L’impronta innovativa, chiaramente, non riguarda solo la scelta di una coppia investigativa assolutamente sopra le righe ma, appunto, il taglio filosofico che connota l’opera arricchendola di significati e spunti di riflessione che vanno oltre il puro intrattenimento, senza tuttavia compromettere la massima fruibilità del testo.
Le indagini, assumendo una piega totalmente imprevista, faranno emergere segreti, complotti e misfatti di un piccolo paese di provincia, caratterizzandone gli abitanti e la mentalità – protagonista fra i protagonisti. Nello stesso tempo emergerà il vissuto dei due personaggi principali: dell’apparentemente mediocre Baselice che, in realtà, convive con un dramma familiare, e del funzionario vampiro Auriemma, la cui stravaganza dal retrogusto horror si lega a un passato particolarmente misterioso ma tutt’altro che paranormale.
I due uomini, loro malgrado, formeranno una coppia ben assortita e tale da provocare spesso un effetto comico. Il perfetto aplomb di Auriemma farà da contraltare alla goffaggine di Baselice ponendo a confronto, nel contempo, anche due modi radicalmente diversi di intendere il lavoro investigativo. Ispirato dai telefilm americani, il vigile urbano auspica interrogatori serrati e blitz plateali, mentre Auriemma, investigatore filosofo, propende per un approccio più sottile, ritenendo che l’ascolto di dichiarazioni spontanee, magari non direttamente attinenti all’accaduto, sia la chiave per giungere alla verità.
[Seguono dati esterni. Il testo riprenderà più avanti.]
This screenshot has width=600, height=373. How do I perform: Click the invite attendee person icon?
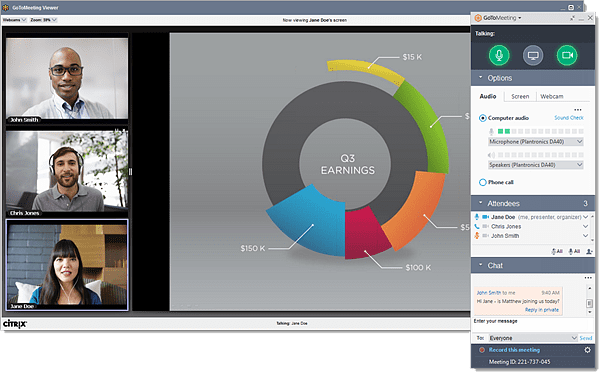(x=589, y=251)
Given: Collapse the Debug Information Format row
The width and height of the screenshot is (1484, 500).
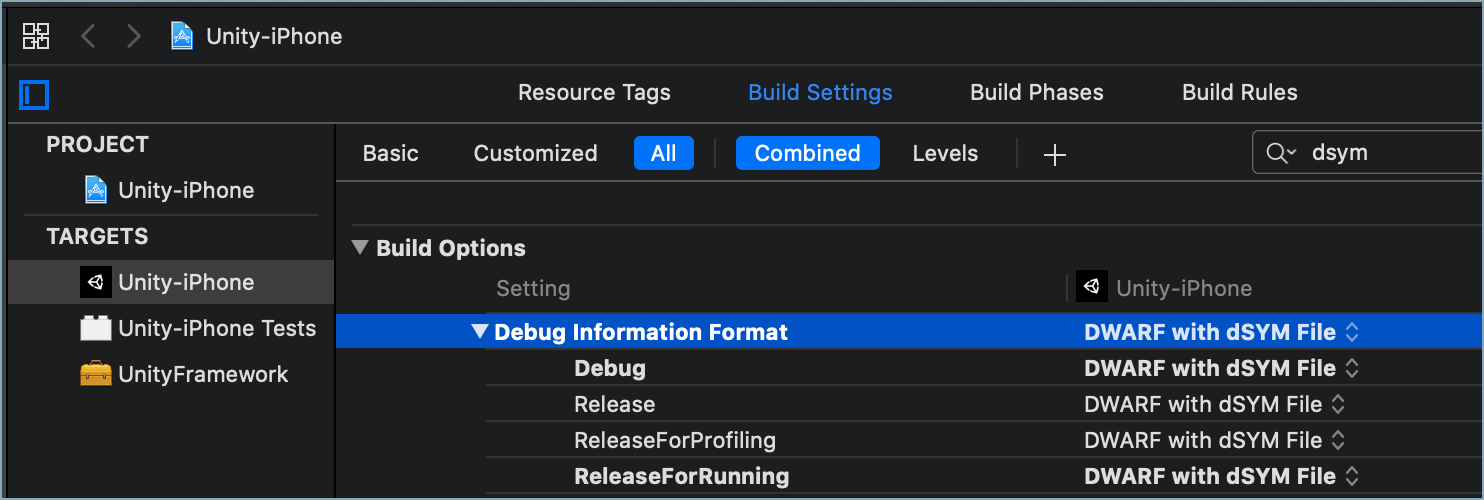Looking at the screenshot, I should tap(480, 332).
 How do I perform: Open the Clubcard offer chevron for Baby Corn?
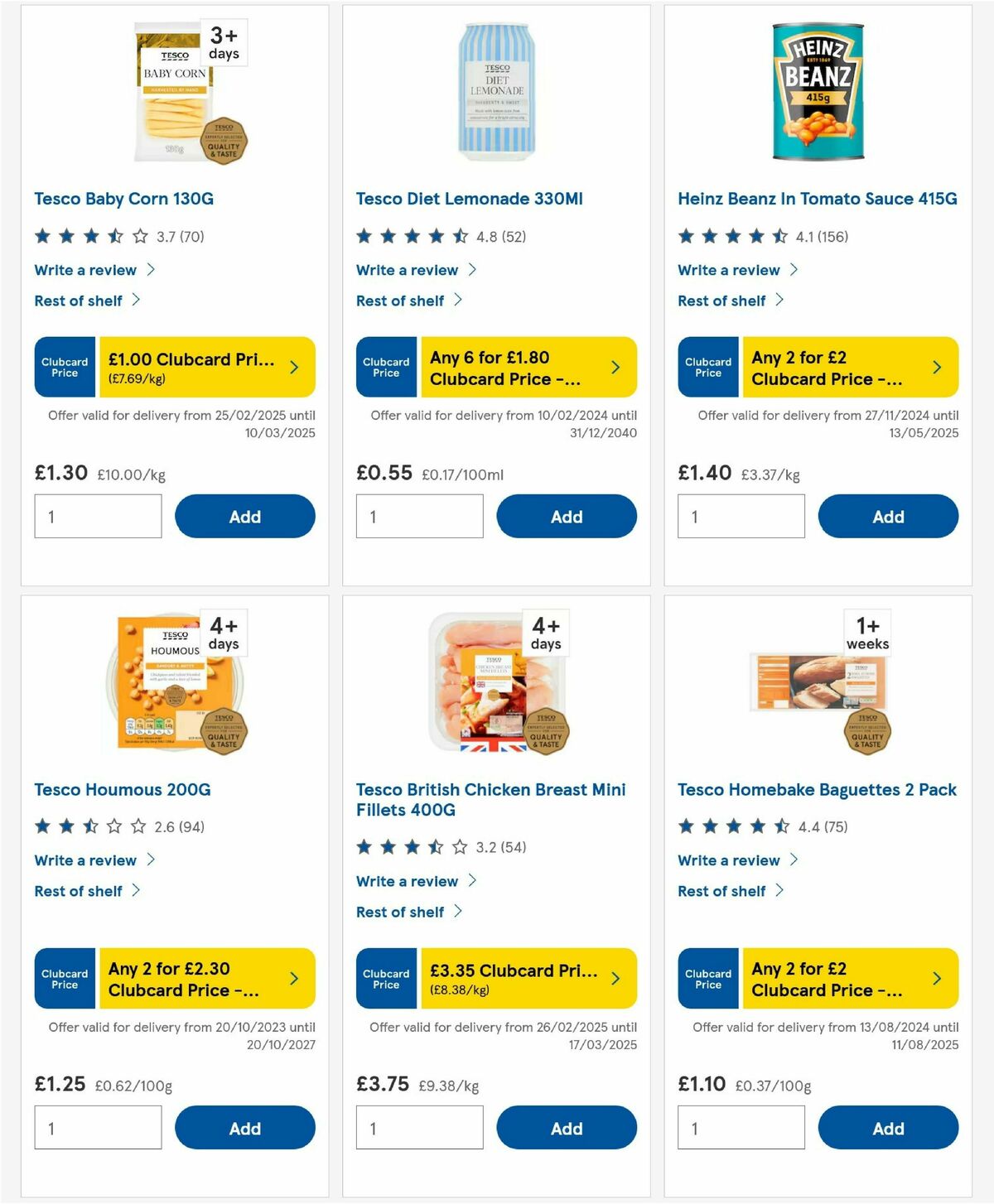pos(293,367)
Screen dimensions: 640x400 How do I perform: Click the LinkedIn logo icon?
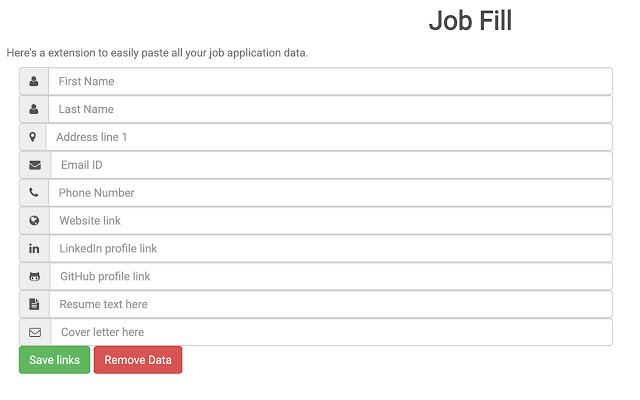[x=34, y=249]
E sarà proprio quest’ultimo a fare propria la teoria del “dio perverso” formulata dal teologo Bellet che rappresenterà un punto di svolta cruciale nella risoluzione del caso.
Nell’orchestrare un plot che rispecchia i canoni tipici della detective story dotandosi delle giuste carte per conquistare gli appassionati del genere, l’autore confeziona così un romanzo leggibile anche come un testo di filosofia che, richiamando appunto il pensiero di Bellet, ci induce a riflettere sullo stravolgimento della figura di Dio posto in essere dall’affermarsi di un’ideologia religiosa che ha finito per ribaltare i principi stessi del cristianesimo.
Pur ottenendo il nome di un colpevole nelle battute finali, secondo tradizione, scopriremo come la mentalità collettiva possa alimentare il crimine assumendo la valenza di un vero e proprio movente. Un punto di arrivo che può essere anche punto di partenza, giacché come l’autore stesso osserva offre materia per ben più di un noir.